══ Provided entries

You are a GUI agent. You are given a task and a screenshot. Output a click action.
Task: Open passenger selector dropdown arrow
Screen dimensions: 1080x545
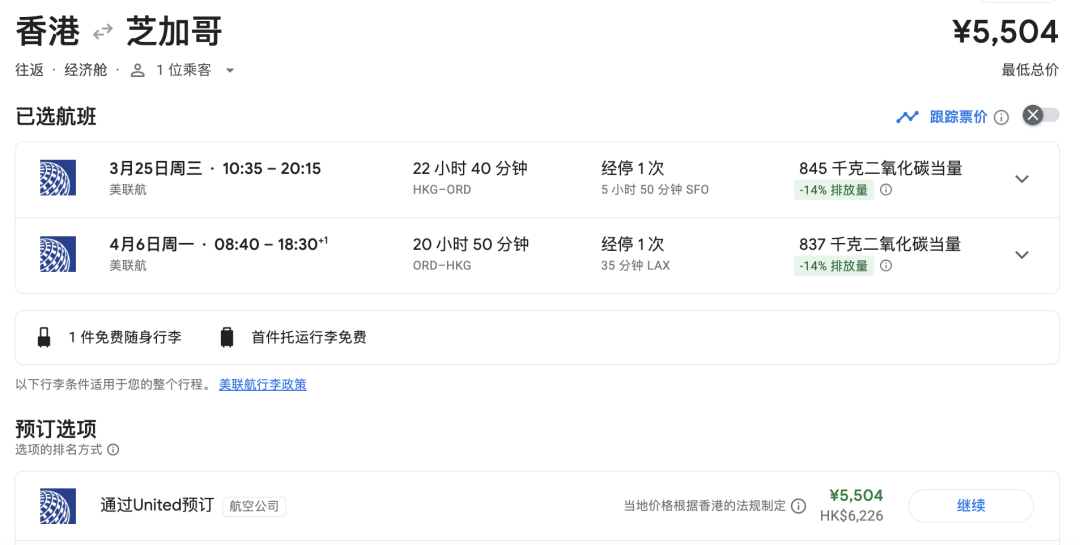pos(230,71)
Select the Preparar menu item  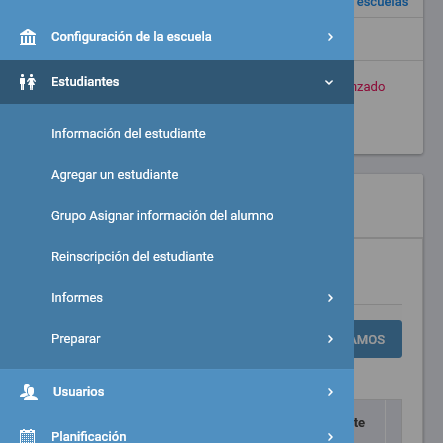[76, 339]
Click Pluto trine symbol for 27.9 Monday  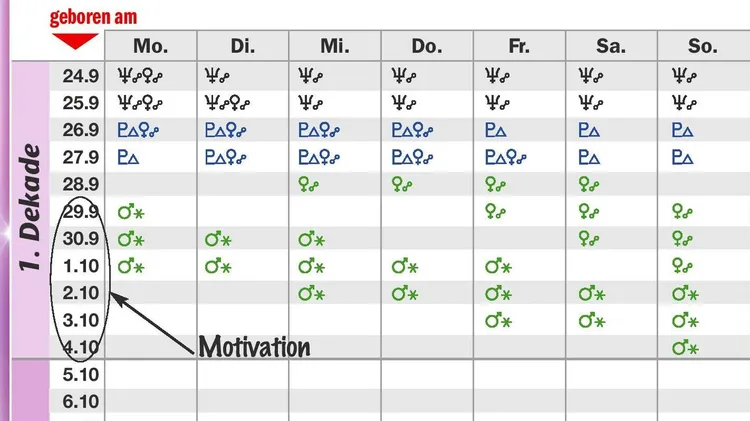pos(128,157)
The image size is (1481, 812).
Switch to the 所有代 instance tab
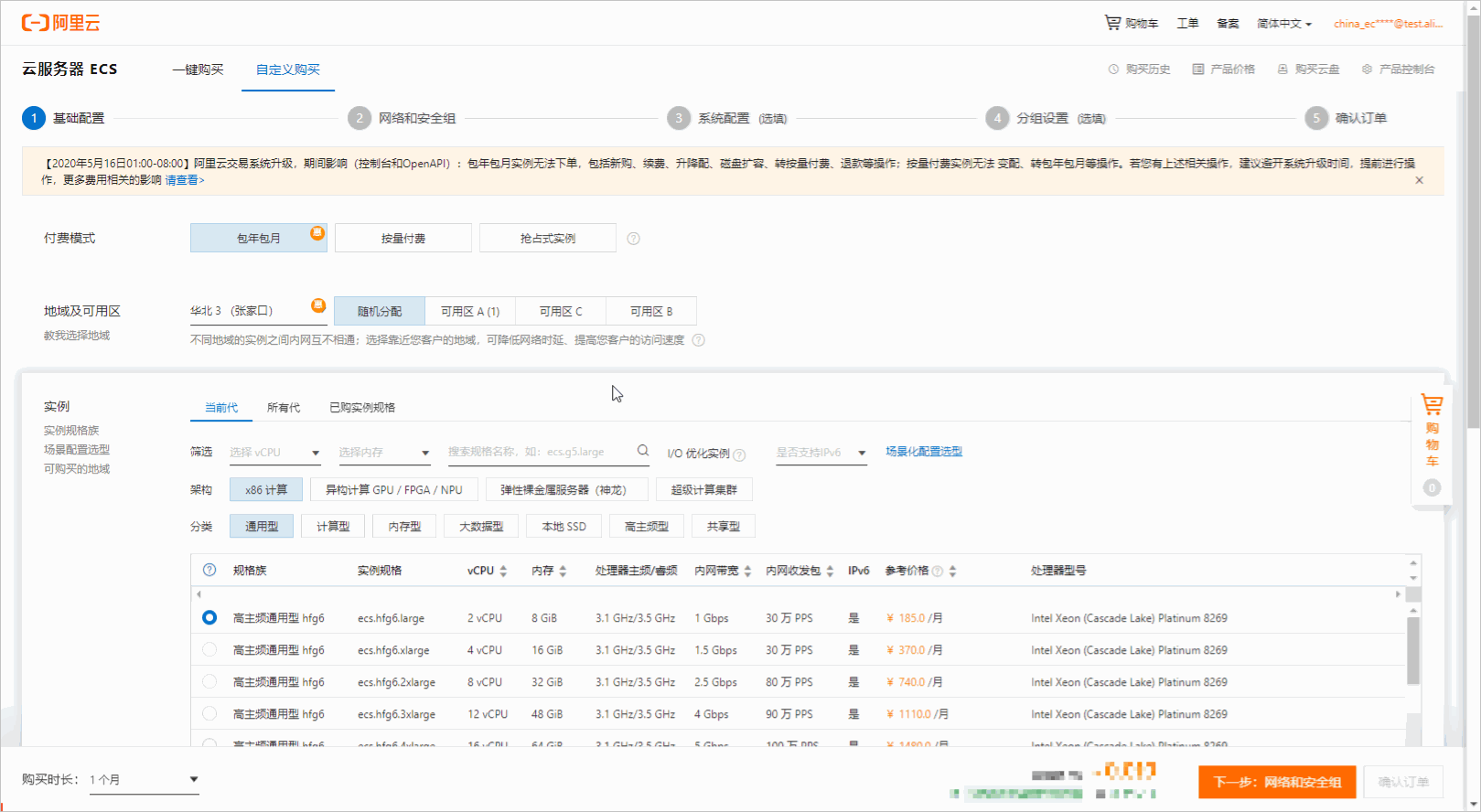coord(284,408)
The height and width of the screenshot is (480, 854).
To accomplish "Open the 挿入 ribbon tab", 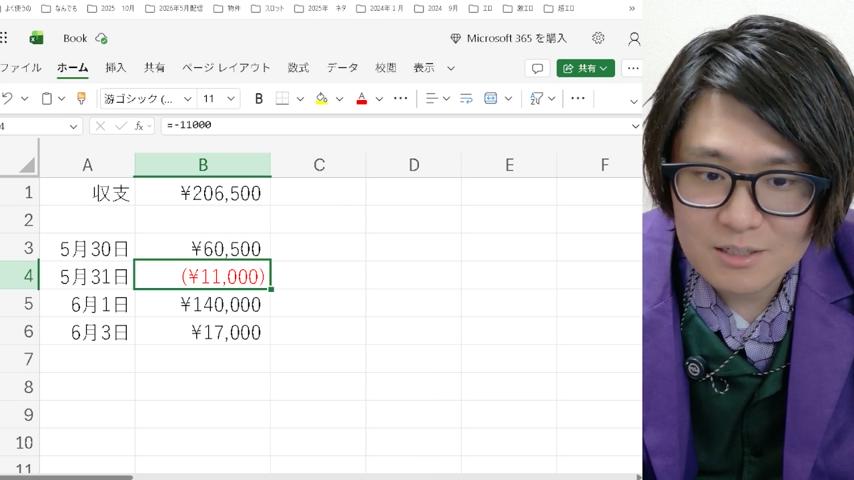I will click(x=115, y=68).
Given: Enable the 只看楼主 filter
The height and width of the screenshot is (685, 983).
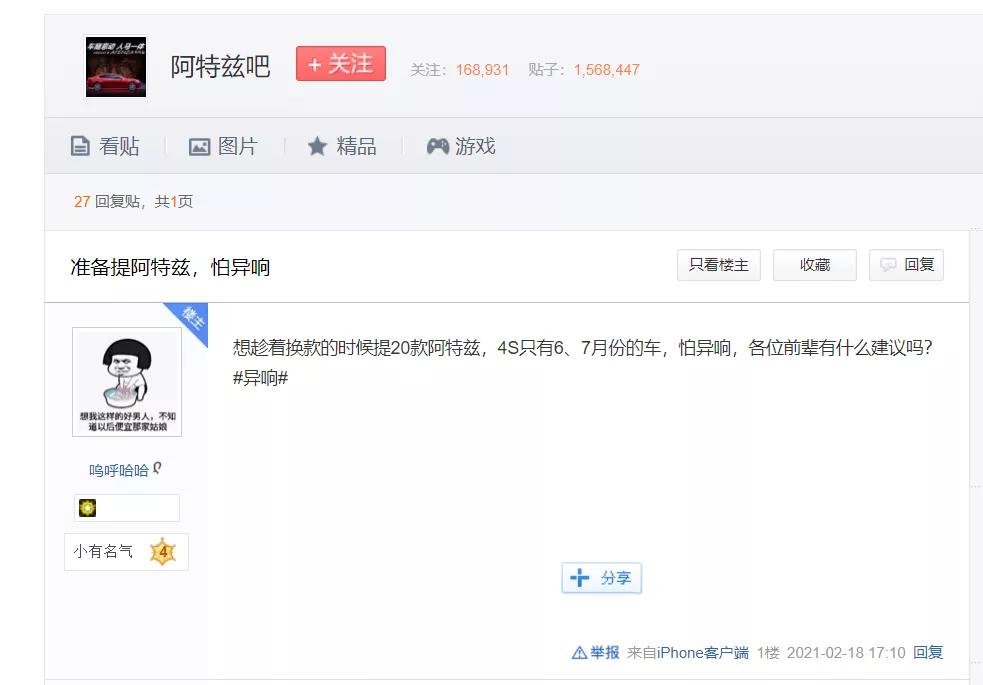Looking at the screenshot, I should [718, 264].
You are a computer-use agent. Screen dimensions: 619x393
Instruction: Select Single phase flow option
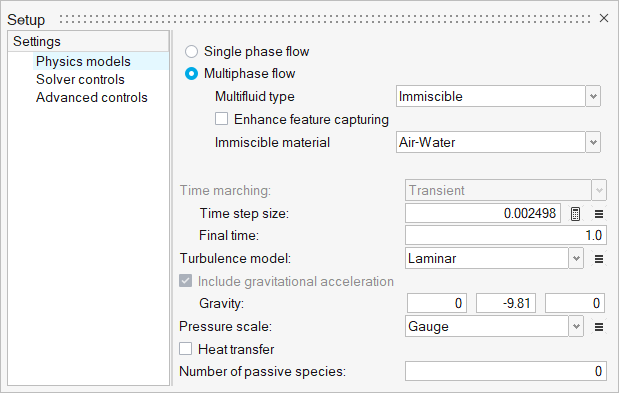click(x=191, y=52)
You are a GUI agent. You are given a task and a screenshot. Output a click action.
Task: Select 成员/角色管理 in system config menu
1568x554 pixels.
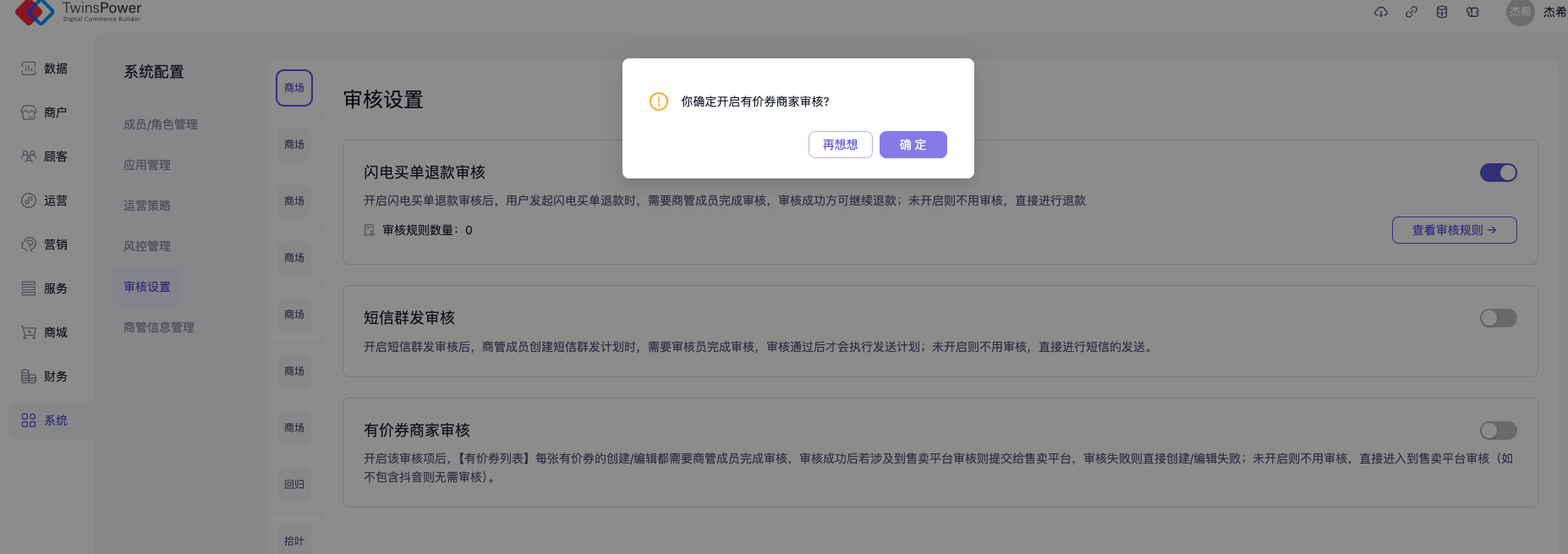click(x=161, y=124)
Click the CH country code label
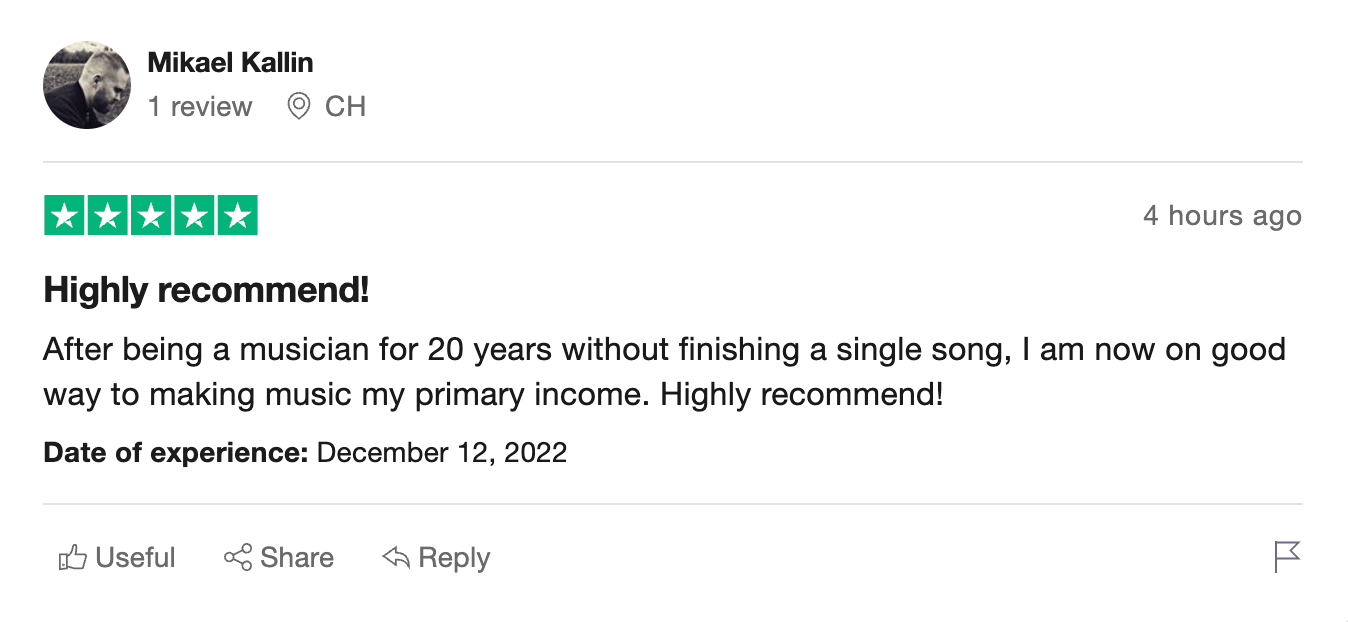This screenshot has height=622, width=1348. pos(346,107)
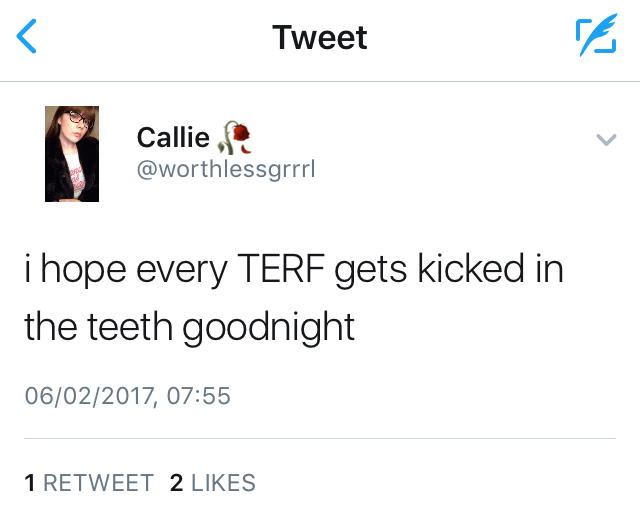View the 1 Retweet list
The height and width of the screenshot is (517, 640).
point(88,483)
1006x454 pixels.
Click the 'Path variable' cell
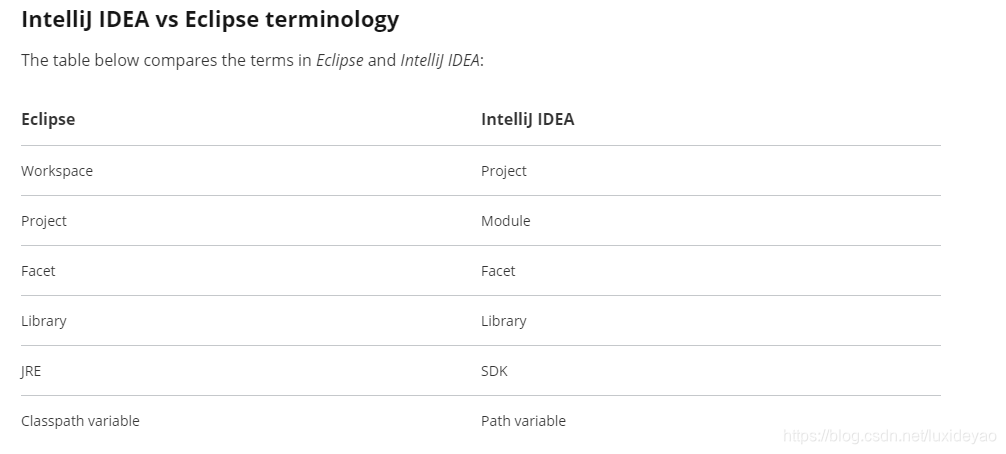pyautogui.click(x=523, y=421)
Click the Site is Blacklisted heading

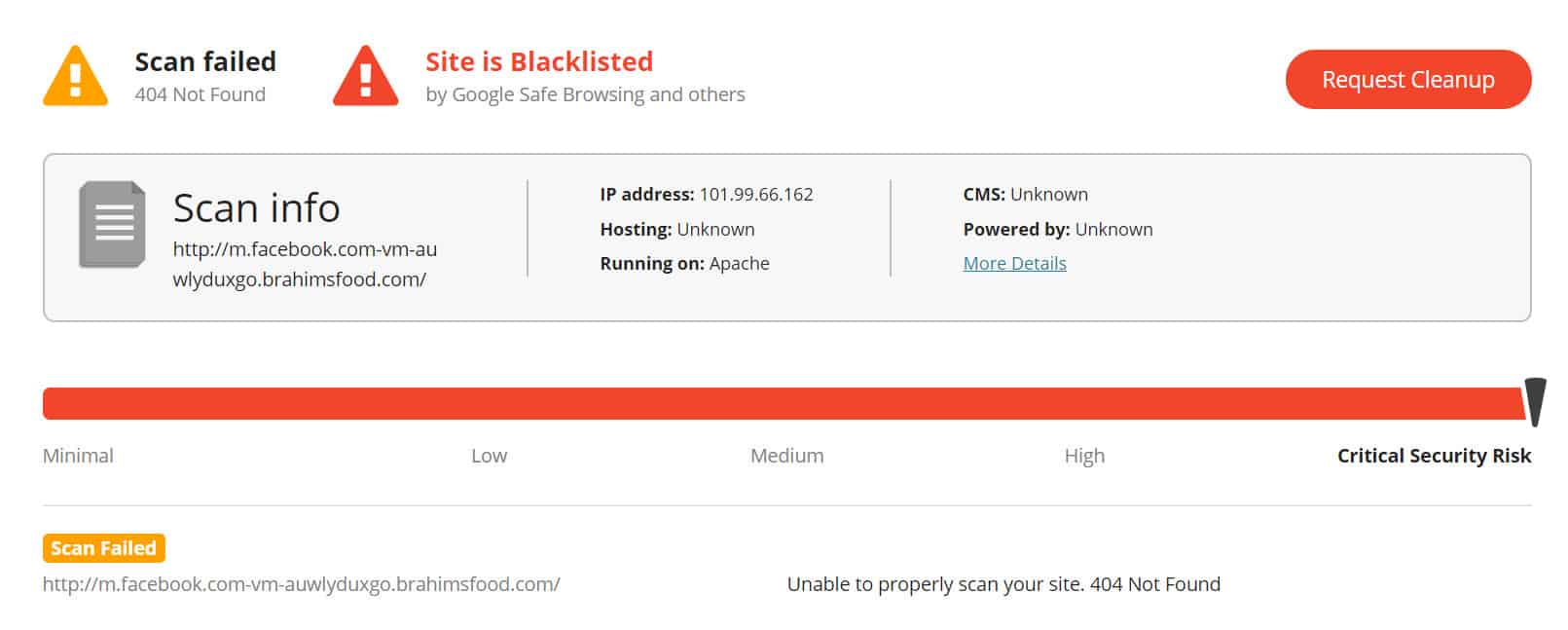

════

■ Task objective
Your answer should be the lines from the line containing "1006x454 pixels." through the end of the listing above, output exactly and alone, without the pictures.

■ Answer to this task
1006x454 pixels.
Click the 'Path variable' cell
pyautogui.click(x=523, y=421)
Click the Site is Blacklisted heading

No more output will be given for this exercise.